Exercise. Every entry in the data below needs to be repeated exactly.

═════ Input material ═════

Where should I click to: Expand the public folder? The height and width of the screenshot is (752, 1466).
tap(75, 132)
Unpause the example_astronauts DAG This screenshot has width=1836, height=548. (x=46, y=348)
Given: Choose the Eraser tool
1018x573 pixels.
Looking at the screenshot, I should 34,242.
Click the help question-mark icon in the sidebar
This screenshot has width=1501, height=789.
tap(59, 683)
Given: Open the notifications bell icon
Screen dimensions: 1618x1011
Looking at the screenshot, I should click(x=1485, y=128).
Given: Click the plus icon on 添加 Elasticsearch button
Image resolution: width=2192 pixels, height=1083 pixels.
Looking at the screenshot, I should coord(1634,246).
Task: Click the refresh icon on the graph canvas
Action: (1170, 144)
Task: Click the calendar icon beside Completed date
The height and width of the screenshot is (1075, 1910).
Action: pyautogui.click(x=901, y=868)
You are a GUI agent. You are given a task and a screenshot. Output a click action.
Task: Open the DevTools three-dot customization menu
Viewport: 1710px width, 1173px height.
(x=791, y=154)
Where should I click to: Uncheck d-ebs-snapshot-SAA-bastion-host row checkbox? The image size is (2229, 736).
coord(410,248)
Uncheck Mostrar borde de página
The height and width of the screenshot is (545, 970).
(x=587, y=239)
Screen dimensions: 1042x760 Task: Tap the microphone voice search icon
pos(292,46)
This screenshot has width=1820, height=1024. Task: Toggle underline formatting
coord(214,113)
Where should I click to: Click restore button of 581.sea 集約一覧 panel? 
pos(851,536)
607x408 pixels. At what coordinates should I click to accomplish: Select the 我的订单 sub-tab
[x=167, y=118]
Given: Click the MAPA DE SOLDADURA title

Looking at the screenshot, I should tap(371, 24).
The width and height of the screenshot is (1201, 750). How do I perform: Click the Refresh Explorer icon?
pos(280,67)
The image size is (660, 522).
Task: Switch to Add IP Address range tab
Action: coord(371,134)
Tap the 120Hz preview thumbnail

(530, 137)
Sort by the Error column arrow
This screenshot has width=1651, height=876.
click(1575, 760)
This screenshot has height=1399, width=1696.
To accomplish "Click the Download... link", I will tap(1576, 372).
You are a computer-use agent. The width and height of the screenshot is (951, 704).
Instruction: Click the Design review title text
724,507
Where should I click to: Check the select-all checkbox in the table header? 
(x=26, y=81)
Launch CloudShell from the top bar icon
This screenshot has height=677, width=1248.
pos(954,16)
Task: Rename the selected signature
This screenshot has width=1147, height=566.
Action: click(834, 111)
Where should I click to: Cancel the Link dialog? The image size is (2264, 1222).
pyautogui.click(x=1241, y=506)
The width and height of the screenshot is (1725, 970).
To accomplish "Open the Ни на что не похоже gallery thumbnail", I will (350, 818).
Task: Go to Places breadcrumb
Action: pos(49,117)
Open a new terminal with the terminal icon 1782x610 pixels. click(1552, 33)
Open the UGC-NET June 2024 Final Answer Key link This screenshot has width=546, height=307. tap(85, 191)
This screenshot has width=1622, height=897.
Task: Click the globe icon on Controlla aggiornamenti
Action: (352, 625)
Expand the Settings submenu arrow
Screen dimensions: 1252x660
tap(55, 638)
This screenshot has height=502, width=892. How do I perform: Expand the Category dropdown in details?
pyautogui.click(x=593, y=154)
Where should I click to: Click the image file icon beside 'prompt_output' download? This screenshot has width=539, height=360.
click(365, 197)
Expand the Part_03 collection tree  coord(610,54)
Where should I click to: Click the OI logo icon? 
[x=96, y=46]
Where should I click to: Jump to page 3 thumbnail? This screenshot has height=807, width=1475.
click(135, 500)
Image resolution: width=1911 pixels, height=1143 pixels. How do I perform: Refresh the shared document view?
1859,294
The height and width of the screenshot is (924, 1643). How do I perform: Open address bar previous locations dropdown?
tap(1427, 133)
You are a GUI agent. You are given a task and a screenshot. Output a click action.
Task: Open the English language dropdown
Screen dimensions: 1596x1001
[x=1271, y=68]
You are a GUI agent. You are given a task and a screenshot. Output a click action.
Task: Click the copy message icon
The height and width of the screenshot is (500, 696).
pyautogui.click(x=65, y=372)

═════

Written response.
Where should I click to: Expand the public folder? The height and width of the screenshot is (752, 1466).
tap(75, 132)
Unpause the example_astronauts DAG This screenshot has width=1836, height=548. (x=46, y=348)
Given: Choose the Eraser tool
1018x573 pixels.
Looking at the screenshot, I should 34,242.
Click the help question-mark icon in the sidebar
This screenshot has width=1501, height=789.
tap(59, 683)
Given: Open the notifications bell icon
Screen dimensions: 1618x1011
Looking at the screenshot, I should click(x=1485, y=128).
Given: Click the plus icon on 添加 Elasticsearch button
Image resolution: width=2192 pixels, height=1083 pixels.
Looking at the screenshot, I should coord(1634,246).
Task: Click the refresh icon on the graph canvas
Action: (1170, 144)
Task: Click the calendar icon beside Completed date
The height and width of the screenshot is (1075, 1910).
Action: pyautogui.click(x=901, y=868)
You are a GUI agent. You are given a task and a screenshot. Output a click action.
Task: Open the DevTools three-dot customization menu
Viewport: 1710px width, 1173px height.
(x=791, y=154)
Where should I click to: Uncheck d-ebs-snapshot-SAA-bastion-host row checkbox? The image size is (2229, 736).
coord(410,248)
Uncheck Mostrar borde de página
The height and width of the screenshot is (545, 970).
(x=587, y=239)
Screen dimensions: 1042x760 Task: Tap the microphone voice search icon
pos(292,46)
This screenshot has width=1820, height=1024. Task: Toggle underline formatting
coord(214,113)
Where should I click to: Click restore button of 581.sea 集約一覧 panel? 
pos(851,536)
607x408 pixels. At what coordinates should I click to accomplish: Select the 我的订单 sub-tab
[x=167, y=118]
Given: Click the MAPA DE SOLDADURA title

Looking at the screenshot, I should tap(371, 24).
The width and height of the screenshot is (1201, 750). How do I perform: Click the Refresh Explorer icon?
pos(280,67)
The image size is (660, 522).
Task: Switch to Add IP Address range tab
Action: coord(371,134)
Tap the 120Hz preview thumbnail

(530, 137)
Sort by the Error column arrow
This screenshot has width=1651, height=876.
click(1575, 760)
This screenshot has height=1399, width=1696.
To accomplish "Click the Download... link", I will tap(1576, 372).
You are a computer-use agent. The width and height of the screenshot is (951, 704).
Instruction: Click the Design review title text
724,507
Where should I click to: Check the select-all checkbox in the table header? 
(x=26, y=81)
Launch CloudShell from the top bar icon
This screenshot has height=677, width=1248.
pos(954,16)
Task: Rename the selected signature
This screenshot has width=1147, height=566.
Action: click(834, 111)
Where should I click to: Cancel the Link dialog? The image size is (2264, 1222).
pyautogui.click(x=1241, y=506)
The width and height of the screenshot is (1725, 970).
To accomplish "Open the Ни на что не похоже gallery thumbnail", I will (350, 818).
Task: Go to Places breadcrumb
Action: pos(49,117)
Open a new terminal with the terminal icon 1782x610 pixels. click(1552, 33)
Open the UGC-NET June 2024 Final Answer Key link This screenshot has width=546, height=307. tap(85, 191)
This screenshot has width=1622, height=897.
Task: Click the globe icon on Controlla aggiornamenti
Action: (352, 625)
Expand the Settings submenu arrow
Screen dimensions: 1252x660
tap(55, 638)
This screenshot has height=502, width=892. How do I perform: Expand the Category dropdown in details?
pyautogui.click(x=593, y=154)
Where should I click to: Click the image file icon beside 'prompt_output' download? This screenshot has width=539, height=360.
click(365, 197)
Expand the Part_03 collection tree  coord(610,54)
Where should I click to: Click the OI logo icon? 
[x=96, y=46]
Where should I click to: Jump to page 3 thumbnail? This screenshot has height=807, width=1475.
click(135, 500)
Image resolution: width=1911 pixels, height=1143 pixels. How do I perform: Refresh the shared document view?
1859,294
The height and width of the screenshot is (924, 1643). How do I perform: Open address bar previous locations dropdown?
tap(1427, 133)
You are a GUI agent. You are given a task and a screenshot. Output a click action.
Task: Open the English language dropdown
Screen dimensions: 1596x1001
[x=1271, y=68]
You are a GUI agent. You are given a task and a screenshot. Output a click action.
Task: Click the copy message icon
The height and width of the screenshot is (500, 696).
pyautogui.click(x=65, y=372)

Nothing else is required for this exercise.